Rewrite the lines of the entries below as a numbered list, leaving out any blank lines.

++++++++++

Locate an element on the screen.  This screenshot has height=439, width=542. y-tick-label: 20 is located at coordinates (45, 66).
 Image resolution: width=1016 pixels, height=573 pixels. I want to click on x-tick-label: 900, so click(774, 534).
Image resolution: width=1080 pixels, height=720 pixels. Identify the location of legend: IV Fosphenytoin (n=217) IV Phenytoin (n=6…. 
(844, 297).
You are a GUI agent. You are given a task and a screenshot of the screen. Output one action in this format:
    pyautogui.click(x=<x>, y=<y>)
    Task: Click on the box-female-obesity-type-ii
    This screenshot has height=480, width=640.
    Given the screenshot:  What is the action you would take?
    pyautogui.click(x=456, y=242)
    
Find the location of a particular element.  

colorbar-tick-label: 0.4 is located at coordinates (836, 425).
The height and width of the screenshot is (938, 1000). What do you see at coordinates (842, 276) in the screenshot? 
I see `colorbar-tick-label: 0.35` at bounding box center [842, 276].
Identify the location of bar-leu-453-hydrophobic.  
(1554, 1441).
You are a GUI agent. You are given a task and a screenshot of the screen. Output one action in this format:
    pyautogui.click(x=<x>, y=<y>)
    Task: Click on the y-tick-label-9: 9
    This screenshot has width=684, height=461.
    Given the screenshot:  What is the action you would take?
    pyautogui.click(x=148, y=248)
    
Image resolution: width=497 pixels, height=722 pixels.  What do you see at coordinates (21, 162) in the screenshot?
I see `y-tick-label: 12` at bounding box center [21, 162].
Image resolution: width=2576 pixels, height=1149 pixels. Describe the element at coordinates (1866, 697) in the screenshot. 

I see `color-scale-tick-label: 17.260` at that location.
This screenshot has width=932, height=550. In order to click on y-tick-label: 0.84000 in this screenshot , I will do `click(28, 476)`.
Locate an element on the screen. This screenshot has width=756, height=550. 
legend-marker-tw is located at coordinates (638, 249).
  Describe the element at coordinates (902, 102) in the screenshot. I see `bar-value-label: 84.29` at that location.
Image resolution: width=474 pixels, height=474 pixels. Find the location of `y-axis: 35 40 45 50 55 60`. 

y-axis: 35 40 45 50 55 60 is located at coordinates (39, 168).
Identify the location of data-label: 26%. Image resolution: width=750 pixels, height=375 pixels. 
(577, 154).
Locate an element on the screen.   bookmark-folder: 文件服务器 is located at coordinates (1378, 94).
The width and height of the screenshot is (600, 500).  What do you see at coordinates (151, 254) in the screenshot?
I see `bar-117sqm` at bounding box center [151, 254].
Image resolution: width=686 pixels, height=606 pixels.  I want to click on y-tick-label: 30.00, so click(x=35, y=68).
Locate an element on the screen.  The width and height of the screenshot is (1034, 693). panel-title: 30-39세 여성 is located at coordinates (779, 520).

++++++++++

> **EXERCISE SOLUTION**:
1. Locate an element on the screen.  This screenshot has height=439, width=542. y-tick-label: 20 is located at coordinates (45, 66).
2.  Image resolution: width=1016 pixels, height=573 pixels. I want to click on x-tick-label: 900, so click(774, 534).
3. Image resolution: width=1080 pixels, height=720 pixels. Identify the location of legend: IV Fosphenytoin (n=217) IV Phenytoin (n=6…. 
4. (844, 297).
5. You are a GUI agent. You are given a task and a screenshot of the screen. Output one action in this format:
6.     pyautogui.click(x=<x>, y=<y>)
7.     Task: Click on the box-female-obesity-type-ii
8.     This screenshot has height=480, width=640.
9.     Given the screenshot:  What is the action you would take?
10.     pyautogui.click(x=456, y=242)
11. Find the location of a particular element.  
12. colorbar-tick-label: 0.4 is located at coordinates (836, 425).
13. The height and width of the screenshot is (938, 1000). What do you see at coordinates (842, 276) in the screenshot? 
14. I see `colorbar-tick-label: 0.35` at bounding box center [842, 276].
15. Identify the location of bar-leu-453-hydrophobic.  
16. (1554, 1441).
17. You are a GUI agent. You are given a task and a screenshot of the screen. Output one action in this format:
18.     pyautogui.click(x=<x>, y=<y>)
19.     Task: Click on the y-tick-label-9: 9
20.     This screenshot has width=684, height=461.
21.     Given the screenshot:  What is the action you would take?
22.     pyautogui.click(x=148, y=248)
23. Image resolution: width=497 pixels, height=722 pixels.  What do you see at coordinates (21, 162) in the screenshot?
24. I see `y-tick-label: 12` at bounding box center [21, 162].
25. Image resolution: width=2576 pixels, height=1149 pixels. Describe the element at coordinates (1866, 697) in the screenshot. 
26. I see `color-scale-tick-label: 17.260` at that location.
27. This screenshot has width=932, height=550. In order to click on y-tick-label: 0.84000 in this screenshot , I will do `click(28, 476)`.
28. Locate an element on the screen. This screenshot has width=756, height=550. 
29. legend-marker-tw is located at coordinates (638, 249).
30.   Describe the element at coordinates (902, 102) in the screenshot. I see `bar-value-label: 84.29` at that location.
31. Image resolution: width=474 pixels, height=474 pixels. Find the location of `y-axis: 35 40 45 50 55 60`. 
32. y-axis: 35 40 45 50 55 60 is located at coordinates (39, 168).
33. Identify the location of data-label: 26%. Image resolution: width=750 pixels, height=375 pixels. 
34. (577, 154).
35. Locate an element on the screen.   bookmark-folder: 文件服务器 is located at coordinates (1378, 94).
36. The width and height of the screenshot is (600, 500).  What do you see at coordinates (151, 254) in the screenshot?
37. I see `bar-117sqm` at bounding box center [151, 254].
38. Image resolution: width=686 pixels, height=606 pixels.  I want to click on y-tick-label: 30.00, so click(x=35, y=68).
39. Locate an element on the screen.  The width and height of the screenshot is (1034, 693). panel-title: 30-39세 여성 is located at coordinates (779, 520).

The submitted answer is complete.